Exercise requirements: Repeat each entry. Keep every line exactly as it is.

Stored data:
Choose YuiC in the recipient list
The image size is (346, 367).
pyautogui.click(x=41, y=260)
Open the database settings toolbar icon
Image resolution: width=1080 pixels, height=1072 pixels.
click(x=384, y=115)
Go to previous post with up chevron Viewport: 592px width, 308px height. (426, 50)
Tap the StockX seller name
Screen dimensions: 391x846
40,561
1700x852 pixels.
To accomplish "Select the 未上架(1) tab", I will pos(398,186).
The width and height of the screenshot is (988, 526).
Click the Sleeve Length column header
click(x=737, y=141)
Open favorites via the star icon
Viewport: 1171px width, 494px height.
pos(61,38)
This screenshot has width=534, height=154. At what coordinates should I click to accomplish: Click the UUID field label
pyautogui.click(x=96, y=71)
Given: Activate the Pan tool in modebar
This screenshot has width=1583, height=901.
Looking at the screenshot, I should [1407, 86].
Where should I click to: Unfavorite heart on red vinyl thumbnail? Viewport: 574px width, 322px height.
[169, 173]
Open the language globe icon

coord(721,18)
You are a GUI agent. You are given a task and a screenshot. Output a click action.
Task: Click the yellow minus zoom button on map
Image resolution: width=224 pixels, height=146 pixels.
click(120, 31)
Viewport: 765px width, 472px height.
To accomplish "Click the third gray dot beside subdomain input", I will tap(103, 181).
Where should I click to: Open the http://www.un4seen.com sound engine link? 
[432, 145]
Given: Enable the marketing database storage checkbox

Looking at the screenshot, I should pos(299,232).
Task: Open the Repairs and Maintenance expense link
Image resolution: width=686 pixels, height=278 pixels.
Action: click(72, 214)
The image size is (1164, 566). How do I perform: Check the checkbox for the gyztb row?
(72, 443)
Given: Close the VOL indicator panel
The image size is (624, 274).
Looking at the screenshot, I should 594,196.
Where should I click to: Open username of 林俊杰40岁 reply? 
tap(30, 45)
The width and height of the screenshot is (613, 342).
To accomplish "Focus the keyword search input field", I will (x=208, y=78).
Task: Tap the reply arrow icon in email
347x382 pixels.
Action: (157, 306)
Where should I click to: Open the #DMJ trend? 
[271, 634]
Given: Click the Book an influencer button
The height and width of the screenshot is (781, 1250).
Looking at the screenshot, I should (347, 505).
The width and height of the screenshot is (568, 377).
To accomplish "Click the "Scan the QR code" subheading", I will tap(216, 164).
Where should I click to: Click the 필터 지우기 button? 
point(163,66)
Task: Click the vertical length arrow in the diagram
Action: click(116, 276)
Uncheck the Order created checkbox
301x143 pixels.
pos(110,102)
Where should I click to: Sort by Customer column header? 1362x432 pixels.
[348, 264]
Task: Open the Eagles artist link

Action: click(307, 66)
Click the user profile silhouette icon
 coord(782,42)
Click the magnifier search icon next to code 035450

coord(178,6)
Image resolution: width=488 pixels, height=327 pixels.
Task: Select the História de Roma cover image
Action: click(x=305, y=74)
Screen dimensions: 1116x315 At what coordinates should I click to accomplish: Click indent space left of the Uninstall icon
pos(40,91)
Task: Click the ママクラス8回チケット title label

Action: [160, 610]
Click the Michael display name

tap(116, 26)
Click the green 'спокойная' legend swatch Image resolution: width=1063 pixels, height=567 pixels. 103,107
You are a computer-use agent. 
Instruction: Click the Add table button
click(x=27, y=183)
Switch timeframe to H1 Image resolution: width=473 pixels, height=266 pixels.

Exercise output:
Choose YuiC in the recipient list
The image size is (346, 367).
pyautogui.click(x=41, y=260)
Open the database settings toolbar icon
Image resolution: width=1080 pixels, height=1072 pixels.
click(x=384, y=115)
Go to previous post with up chevron Viewport: 592px width, 308px height. (426, 50)
Tap the StockX seller name
Screen dimensions: 391x846
40,561
1700x852 pixels.
To accomplish "Select the 未上架(1) tab", I will pos(398,186).
The width and height of the screenshot is (988, 526).
Click the Sleeve Length column header
click(x=737, y=141)
Open favorites via the star icon
Viewport: 1171px width, 494px height.
pos(61,38)
This screenshot has width=534, height=154. At what coordinates should I click to accomplish: Click the UUID field label
pyautogui.click(x=96, y=71)
Given: Activate the Pan tool in modebar
This screenshot has width=1583, height=901.
Looking at the screenshot, I should [1407, 86].
Where should I click to: Unfavorite heart on red vinyl thumbnail? Viewport: 574px width, 322px height.
[169, 173]
Open the language globe icon

coord(721,18)
You are a GUI agent. You are given a task and a screenshot. Output a click action.
Task: Click the yellow minus zoom button on map
Image resolution: width=224 pixels, height=146 pixels.
click(120, 31)
Viewport: 765px width, 472px height.
To accomplish "Click the third gray dot beside subdomain input", I will tap(103, 181).
Where should I click to: Open the http://www.un4seen.com sound engine link? 
[432, 145]
Given: Enable the marketing database storage checkbox

Looking at the screenshot, I should pos(299,232).
Task: Open the Repairs and Maintenance expense link
Image resolution: width=686 pixels, height=278 pixels.
Action: click(72, 214)
The image size is (1164, 566). How do I perform: Check the checkbox for the gyztb row?
(72, 443)
Given: Close the VOL indicator panel
The image size is (624, 274).
Looking at the screenshot, I should 594,196.
Where should I click to: Open username of 林俊杰40岁 reply? 
tap(30, 45)
The width and height of the screenshot is (613, 342).
To accomplish "Focus the keyword search input field", I will (x=208, y=78).
Task: Tap the reply arrow icon in email
347x382 pixels.
Action: (157, 306)
Where should I click to: Open the #DMJ trend? 
[271, 634]
Given: Click the Book an influencer button
The height and width of the screenshot is (781, 1250).
Looking at the screenshot, I should (347, 505).
The width and height of the screenshot is (568, 377).
To accomplish "Click the "Scan the QR code" subheading", I will tap(216, 164).
Where should I click to: Click the 필터 지우기 button? 
point(163,66)
Task: Click the vertical length arrow in the diagram
Action: click(116, 276)
Uncheck the Order created checkbox
301x143 pixels.
pos(110,102)
Where should I click to: Sort by Customer column header? 1362x432 pixels.
[348, 264]
Task: Open the Eagles artist link

Action: click(307, 66)
Click the user profile silhouette icon
 coord(782,42)
Click the magnifier search icon next to code 035450

coord(178,6)
Image resolution: width=488 pixels, height=327 pixels.
Task: Select the História de Roma cover image
Action: click(x=305, y=74)
Screen dimensions: 1116x315 At what coordinates should I click to accomplish: Click indent space left of the Uninstall icon
pos(40,91)
Task: Click the ママクラス8回チケット title label

Action: [160, 610]
Click the Michael display name

tap(116, 26)
Click the green 'спокойная' legend swatch Image resolution: width=1063 pixels, height=567 pixels. 103,107
You are a computer-use agent. 
Instruction: Click the Add table button
click(x=27, y=183)
Switch timeframe to H1 Image resolution: width=473 pixels, height=266 pixels.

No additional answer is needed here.